Meu processo criativo é, de certa forma, entrópico. Não há, na maioria das vezes, uma elaboração antecipada. Quanto muito uma idéia básica. Eu me sento para escrever e deixo o texto fluir. É quase mediúnico. Síndrome de Cérbero recebeu de mim uma atenção rasteira quanto à linha geral de raciocínio que nortearia o trabalho. Resolvi o nome dos personagens, decidi que o filho tentaria salvar o pai sucessivas vezes de um assassinato e o resto foi acontecendo na medida em que escrevia. Eu era um escritor/leitor privilegiado. Conto ou romance, ambos sofrem o mesmo processo. Posso sentar, respirar fundo diante do editor de texto e começar a batucar o teclado. Colocar palavras a esmo, deixar que elas se sucedam e formem linhas, orações, páginas inteiras. Em 90% das vezes fico satisfeito com o trabalho. Ultimamente tenho permitido que a inspiração me atinja, em vez de simplesmente sentar e escrever. Deixo a mente aberta até que uma idéia surja e brilhe. Devo ter um anjo da guarda literato que me sopra as idéias, talvez até um anjo familiar já que meu tio-avô Zsigmond Moricz foi um dos escritores mais importantes da Hungria no século passado (rsrs).
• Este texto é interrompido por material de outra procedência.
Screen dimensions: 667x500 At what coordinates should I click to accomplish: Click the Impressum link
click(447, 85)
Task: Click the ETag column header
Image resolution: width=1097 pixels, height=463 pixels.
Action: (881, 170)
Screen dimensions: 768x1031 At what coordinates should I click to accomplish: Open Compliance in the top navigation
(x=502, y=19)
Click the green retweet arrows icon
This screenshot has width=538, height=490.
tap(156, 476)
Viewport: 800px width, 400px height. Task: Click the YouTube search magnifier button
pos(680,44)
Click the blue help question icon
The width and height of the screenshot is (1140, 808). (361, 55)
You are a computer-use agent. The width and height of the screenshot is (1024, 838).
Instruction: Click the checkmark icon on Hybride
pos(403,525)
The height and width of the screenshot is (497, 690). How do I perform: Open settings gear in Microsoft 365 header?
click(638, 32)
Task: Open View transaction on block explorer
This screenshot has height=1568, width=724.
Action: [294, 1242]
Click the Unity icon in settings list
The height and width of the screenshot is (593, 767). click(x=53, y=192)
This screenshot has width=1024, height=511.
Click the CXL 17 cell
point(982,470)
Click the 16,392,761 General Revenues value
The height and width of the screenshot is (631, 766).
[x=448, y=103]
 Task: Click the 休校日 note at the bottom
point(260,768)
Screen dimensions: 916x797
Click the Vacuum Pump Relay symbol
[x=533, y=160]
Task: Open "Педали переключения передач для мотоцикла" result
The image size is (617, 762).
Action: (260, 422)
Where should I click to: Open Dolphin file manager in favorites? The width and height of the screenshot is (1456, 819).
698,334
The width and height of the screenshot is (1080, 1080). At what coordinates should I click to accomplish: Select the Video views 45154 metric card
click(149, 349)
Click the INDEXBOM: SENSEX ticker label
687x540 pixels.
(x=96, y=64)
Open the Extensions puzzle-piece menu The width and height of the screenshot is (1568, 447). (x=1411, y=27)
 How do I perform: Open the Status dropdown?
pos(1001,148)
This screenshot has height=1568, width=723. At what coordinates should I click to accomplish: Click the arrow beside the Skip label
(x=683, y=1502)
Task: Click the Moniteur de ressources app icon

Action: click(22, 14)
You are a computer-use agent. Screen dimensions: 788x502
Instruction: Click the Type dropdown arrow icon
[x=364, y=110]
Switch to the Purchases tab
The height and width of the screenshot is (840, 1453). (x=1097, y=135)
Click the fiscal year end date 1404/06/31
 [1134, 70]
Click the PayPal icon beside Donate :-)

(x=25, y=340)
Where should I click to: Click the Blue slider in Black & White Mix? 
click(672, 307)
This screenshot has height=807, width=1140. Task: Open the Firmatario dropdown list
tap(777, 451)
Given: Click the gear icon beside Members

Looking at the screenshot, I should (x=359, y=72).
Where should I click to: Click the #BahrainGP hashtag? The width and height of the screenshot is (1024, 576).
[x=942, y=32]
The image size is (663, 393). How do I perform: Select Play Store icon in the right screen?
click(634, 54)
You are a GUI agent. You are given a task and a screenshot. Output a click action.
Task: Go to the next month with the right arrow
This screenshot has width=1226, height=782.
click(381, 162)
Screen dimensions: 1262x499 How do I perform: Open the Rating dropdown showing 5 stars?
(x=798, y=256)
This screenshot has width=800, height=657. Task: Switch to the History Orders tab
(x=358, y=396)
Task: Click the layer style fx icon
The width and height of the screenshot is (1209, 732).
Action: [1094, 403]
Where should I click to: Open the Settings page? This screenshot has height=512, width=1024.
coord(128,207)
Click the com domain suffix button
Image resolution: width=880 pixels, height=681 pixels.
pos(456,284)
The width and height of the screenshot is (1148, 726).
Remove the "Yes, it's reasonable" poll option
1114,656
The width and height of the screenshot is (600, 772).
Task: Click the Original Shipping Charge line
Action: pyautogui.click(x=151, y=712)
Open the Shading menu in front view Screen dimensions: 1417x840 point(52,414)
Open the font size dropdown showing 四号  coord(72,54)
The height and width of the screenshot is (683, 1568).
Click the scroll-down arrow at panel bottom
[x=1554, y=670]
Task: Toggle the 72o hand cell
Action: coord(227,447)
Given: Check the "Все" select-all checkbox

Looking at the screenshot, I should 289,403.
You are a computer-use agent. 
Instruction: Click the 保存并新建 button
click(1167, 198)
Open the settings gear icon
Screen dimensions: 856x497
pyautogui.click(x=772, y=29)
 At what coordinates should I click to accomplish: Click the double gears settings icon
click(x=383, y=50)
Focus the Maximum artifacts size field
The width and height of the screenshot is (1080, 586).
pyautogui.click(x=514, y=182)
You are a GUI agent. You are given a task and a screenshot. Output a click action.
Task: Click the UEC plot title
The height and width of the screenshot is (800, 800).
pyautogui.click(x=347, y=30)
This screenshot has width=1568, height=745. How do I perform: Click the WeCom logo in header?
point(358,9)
Aproveitando da sua experiência profissional como publicitário, você poderia sugerir alguma estratégia para popularizar a ficção científica entre o público brasileiro? O que está faltando para atingir maiores mercados consumidores para o gênero?

Essa questão me lembra um cachorro correndo atrás do próprio rabo. Ou a cobra Ouroboros. Não há jornalismo literário especializado no país, o que dizer então em relação à literatura de gênero. Por outro lado, não temos um gênero especializado no país, que dirá um jornalismo que o respeite. O que quero dizer é que faltam obras verdadeiramente respeitáveis, que chamem a atenção pela inequívoca qualidade. Trabalhos que, pela virtude técnica, poderiam lutar ombro a ombro com a literatura mainstream. Trabalhos que valorizem não apenas uma boa idéia, mas também o poder narrativo.

Indo direto ao ponto, precisamos primeiro produzir obras de inegável qualidade para depois reclamar a falta de atenção da mídia. Claro que campanhas publicitárias ajudariam, mas qual editora investiria num autor brasileiro de futuro ignorado? Já é uma luta conseguir uma que aceite nos publicar, convencê-las a nos bancar publicitariamente é quase uma alucinação. Não resta alternativa senão usar e abusar dos recursos que a internet nos fornece. Divulgar nossos trabalhos e nomes em blogs, comunidades, sites diversos, explorar ferramentas como o Youtube. E contar com a sorte. Ela às vezes dá as caras. Temos que estar atentos para agarrá-la nessa hora.